TASK TO CARRY OUT: Entries follow. Give back exactly the lines starting at the one containing "(novel) Wikipedia link" and ending at the one containing "Select the iPad", and no other lines.

(Collected data entries)

○ ○ ○ ○ ○ ○ ○

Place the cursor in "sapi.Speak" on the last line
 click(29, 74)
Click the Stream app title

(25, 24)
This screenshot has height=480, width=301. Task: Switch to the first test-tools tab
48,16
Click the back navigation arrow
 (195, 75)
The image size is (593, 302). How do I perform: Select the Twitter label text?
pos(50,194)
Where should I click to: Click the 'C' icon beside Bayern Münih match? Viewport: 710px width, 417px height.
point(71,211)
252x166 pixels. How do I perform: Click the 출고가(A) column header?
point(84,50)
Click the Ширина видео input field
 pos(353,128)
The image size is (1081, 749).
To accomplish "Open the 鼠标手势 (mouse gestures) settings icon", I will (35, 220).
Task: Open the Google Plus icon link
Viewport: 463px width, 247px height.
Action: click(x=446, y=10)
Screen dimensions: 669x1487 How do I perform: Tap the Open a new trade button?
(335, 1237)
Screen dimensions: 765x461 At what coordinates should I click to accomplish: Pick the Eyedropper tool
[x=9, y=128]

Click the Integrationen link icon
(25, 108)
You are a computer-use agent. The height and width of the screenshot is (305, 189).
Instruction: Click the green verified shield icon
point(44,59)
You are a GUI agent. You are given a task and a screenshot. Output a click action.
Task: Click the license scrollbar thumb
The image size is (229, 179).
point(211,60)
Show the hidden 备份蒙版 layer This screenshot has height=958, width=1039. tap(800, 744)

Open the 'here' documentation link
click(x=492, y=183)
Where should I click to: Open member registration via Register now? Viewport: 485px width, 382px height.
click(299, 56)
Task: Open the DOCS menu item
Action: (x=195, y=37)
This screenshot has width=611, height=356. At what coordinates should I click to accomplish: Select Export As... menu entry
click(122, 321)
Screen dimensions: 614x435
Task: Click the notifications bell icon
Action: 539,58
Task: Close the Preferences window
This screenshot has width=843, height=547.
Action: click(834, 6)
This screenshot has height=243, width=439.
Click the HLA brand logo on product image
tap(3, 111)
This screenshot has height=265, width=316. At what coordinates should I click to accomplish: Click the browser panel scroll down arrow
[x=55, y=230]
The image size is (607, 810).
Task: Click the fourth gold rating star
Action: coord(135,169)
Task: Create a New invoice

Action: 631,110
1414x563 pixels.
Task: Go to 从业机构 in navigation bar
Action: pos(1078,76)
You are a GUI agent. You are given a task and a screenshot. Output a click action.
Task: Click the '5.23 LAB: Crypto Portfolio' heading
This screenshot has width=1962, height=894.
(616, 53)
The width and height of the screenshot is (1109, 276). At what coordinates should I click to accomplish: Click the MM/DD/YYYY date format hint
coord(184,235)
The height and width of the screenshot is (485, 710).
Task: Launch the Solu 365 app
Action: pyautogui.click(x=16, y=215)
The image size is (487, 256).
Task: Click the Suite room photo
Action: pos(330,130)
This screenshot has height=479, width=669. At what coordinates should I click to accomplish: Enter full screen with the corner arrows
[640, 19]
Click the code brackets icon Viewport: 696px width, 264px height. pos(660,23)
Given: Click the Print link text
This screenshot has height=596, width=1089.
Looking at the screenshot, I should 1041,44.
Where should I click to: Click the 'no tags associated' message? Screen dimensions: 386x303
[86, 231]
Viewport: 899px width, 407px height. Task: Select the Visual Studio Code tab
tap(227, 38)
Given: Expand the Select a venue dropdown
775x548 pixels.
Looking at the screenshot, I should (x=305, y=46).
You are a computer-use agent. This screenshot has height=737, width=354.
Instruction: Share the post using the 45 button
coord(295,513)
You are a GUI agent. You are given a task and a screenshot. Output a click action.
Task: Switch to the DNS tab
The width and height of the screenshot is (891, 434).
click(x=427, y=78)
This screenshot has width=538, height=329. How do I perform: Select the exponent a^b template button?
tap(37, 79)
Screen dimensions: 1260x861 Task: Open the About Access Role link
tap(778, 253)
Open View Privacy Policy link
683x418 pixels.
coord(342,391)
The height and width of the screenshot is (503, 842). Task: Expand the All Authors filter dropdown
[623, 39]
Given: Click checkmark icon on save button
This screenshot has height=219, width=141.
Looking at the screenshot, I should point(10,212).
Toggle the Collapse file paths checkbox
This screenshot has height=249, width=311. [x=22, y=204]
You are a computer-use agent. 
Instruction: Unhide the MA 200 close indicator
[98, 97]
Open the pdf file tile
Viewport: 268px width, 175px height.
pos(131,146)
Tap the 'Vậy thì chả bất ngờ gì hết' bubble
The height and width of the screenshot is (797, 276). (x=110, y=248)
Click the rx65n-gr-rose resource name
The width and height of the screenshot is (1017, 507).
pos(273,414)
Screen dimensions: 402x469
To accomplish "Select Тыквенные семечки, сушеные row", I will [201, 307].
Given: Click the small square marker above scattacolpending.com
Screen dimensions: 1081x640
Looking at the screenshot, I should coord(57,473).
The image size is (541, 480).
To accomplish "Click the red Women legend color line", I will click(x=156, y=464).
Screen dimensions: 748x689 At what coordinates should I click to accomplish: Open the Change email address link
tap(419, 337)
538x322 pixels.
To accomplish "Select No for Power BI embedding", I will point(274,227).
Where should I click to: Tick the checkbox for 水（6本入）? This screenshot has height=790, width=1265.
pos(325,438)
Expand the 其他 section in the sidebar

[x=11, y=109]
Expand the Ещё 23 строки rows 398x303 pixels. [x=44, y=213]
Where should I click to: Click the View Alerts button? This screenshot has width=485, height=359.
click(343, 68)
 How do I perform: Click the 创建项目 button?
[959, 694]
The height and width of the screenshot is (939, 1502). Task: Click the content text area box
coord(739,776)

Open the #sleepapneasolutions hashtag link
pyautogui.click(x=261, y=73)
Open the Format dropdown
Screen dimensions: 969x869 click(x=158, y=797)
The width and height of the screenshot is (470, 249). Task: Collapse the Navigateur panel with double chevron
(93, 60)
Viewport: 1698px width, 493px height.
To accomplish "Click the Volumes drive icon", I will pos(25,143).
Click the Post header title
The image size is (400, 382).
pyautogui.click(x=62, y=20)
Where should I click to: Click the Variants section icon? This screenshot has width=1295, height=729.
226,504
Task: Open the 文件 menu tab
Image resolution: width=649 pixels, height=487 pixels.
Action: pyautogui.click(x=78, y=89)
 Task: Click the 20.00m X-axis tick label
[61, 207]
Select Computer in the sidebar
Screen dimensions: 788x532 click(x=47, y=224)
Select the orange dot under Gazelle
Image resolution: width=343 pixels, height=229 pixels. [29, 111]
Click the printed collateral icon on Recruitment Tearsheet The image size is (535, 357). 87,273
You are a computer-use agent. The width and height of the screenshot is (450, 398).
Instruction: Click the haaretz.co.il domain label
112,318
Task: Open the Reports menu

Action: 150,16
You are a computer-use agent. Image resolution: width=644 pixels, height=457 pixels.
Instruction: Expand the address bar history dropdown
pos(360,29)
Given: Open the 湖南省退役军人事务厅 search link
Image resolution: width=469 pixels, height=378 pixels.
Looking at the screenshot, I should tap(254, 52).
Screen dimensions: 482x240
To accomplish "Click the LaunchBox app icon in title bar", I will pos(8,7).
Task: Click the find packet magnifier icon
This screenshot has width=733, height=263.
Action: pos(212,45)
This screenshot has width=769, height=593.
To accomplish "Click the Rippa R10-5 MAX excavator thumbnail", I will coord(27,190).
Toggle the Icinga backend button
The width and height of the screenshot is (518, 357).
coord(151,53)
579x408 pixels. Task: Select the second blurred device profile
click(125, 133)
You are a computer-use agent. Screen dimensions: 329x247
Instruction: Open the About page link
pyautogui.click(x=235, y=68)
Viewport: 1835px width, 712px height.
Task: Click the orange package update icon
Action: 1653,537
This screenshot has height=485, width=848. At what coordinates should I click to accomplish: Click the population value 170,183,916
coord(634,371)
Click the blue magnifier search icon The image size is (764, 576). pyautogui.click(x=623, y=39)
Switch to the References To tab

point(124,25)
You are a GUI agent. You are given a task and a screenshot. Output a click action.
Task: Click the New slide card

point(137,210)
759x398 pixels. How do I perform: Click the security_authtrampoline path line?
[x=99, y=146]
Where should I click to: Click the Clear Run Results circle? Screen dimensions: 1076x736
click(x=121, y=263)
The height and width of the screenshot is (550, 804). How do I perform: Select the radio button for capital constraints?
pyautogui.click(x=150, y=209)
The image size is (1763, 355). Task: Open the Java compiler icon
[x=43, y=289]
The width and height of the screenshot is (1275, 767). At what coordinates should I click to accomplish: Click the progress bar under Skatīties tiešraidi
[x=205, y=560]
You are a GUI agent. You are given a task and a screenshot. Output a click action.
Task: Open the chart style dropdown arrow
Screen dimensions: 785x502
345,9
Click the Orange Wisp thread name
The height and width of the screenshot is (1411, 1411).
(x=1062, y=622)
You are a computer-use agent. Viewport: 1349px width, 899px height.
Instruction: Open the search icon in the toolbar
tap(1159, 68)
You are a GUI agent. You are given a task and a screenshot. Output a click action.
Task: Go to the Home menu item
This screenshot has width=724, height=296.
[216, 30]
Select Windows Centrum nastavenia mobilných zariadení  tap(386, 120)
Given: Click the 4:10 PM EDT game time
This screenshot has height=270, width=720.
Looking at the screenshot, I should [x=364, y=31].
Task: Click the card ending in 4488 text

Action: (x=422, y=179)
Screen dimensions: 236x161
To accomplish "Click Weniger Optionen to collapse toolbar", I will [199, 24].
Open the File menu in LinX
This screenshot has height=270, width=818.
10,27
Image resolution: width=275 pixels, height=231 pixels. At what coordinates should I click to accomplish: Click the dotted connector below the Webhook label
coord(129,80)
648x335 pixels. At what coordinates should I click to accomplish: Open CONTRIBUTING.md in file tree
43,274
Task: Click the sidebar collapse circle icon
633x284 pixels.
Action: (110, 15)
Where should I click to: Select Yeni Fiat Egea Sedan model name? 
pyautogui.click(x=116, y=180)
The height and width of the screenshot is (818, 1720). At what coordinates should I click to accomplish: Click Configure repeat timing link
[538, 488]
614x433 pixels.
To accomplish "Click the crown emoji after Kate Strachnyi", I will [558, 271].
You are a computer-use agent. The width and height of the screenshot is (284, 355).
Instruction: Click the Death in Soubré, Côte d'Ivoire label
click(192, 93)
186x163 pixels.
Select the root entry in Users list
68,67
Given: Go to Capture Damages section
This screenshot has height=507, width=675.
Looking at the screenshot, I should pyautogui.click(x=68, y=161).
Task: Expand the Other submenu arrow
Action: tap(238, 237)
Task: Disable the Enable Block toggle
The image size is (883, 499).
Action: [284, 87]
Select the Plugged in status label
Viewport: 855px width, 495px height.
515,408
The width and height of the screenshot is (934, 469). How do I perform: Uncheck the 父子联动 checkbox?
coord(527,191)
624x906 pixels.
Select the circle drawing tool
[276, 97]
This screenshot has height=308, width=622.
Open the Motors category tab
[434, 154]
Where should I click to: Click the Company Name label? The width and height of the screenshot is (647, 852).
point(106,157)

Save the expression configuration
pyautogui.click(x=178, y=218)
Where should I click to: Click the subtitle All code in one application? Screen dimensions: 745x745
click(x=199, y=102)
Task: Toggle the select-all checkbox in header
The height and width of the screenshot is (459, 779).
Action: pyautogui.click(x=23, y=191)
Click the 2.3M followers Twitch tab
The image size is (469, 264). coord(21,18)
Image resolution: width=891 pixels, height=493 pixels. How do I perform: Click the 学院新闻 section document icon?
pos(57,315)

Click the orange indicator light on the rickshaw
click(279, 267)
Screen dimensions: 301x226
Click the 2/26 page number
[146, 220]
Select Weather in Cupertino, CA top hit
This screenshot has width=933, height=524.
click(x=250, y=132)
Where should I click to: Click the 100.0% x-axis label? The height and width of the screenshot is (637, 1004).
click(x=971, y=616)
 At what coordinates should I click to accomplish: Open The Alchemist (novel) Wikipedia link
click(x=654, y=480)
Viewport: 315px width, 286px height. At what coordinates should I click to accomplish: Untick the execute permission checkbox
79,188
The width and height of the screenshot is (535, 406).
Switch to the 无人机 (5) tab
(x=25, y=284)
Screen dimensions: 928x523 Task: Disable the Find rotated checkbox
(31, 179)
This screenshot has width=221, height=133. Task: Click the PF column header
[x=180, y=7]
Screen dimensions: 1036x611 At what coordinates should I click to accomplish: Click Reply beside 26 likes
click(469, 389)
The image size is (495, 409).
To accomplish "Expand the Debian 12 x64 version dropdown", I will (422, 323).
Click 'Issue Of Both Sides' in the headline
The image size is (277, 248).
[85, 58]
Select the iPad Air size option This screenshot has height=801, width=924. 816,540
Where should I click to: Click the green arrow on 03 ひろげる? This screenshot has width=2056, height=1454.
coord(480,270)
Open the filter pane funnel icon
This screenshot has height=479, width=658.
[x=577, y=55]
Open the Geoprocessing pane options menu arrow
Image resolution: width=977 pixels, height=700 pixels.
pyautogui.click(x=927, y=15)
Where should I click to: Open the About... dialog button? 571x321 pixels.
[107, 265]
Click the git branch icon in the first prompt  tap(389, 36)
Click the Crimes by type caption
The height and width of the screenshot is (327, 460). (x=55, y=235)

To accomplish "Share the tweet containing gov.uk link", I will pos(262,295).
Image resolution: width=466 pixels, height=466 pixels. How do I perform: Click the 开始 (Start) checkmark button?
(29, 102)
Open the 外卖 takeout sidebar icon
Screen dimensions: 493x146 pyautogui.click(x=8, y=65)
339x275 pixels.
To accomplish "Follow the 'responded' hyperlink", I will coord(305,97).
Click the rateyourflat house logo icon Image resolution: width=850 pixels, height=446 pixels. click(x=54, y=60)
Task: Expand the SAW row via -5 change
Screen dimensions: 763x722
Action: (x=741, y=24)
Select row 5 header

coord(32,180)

○ ○ ○ ○ ○ ○ ○

SOLUTION TO THIS PROBLEM:
 At what coordinates should I click to accomplish: Open The Alchemist (novel) Wikipedia link
click(x=654, y=480)
Viewport: 315px width, 286px height. At what coordinates should I click to accomplish: Untick the execute permission checkbox
79,188
The width and height of the screenshot is (535, 406).
Switch to the 无人机 (5) tab
(x=25, y=284)
Screen dimensions: 928x523 Task: Disable the Find rotated checkbox
(31, 179)
This screenshot has width=221, height=133. Task: Click the PF column header
[x=180, y=7]
Screen dimensions: 1036x611 At what coordinates should I click to accomplish: Click Reply beside 26 likes
click(469, 389)
The image size is (495, 409).
To accomplish "Expand the Debian 12 x64 version dropdown", I will (422, 323).
Click 'Issue Of Both Sides' in the headline
The image size is (277, 248).
[85, 58]
Select the iPad Air size option This screenshot has height=801, width=924. 816,540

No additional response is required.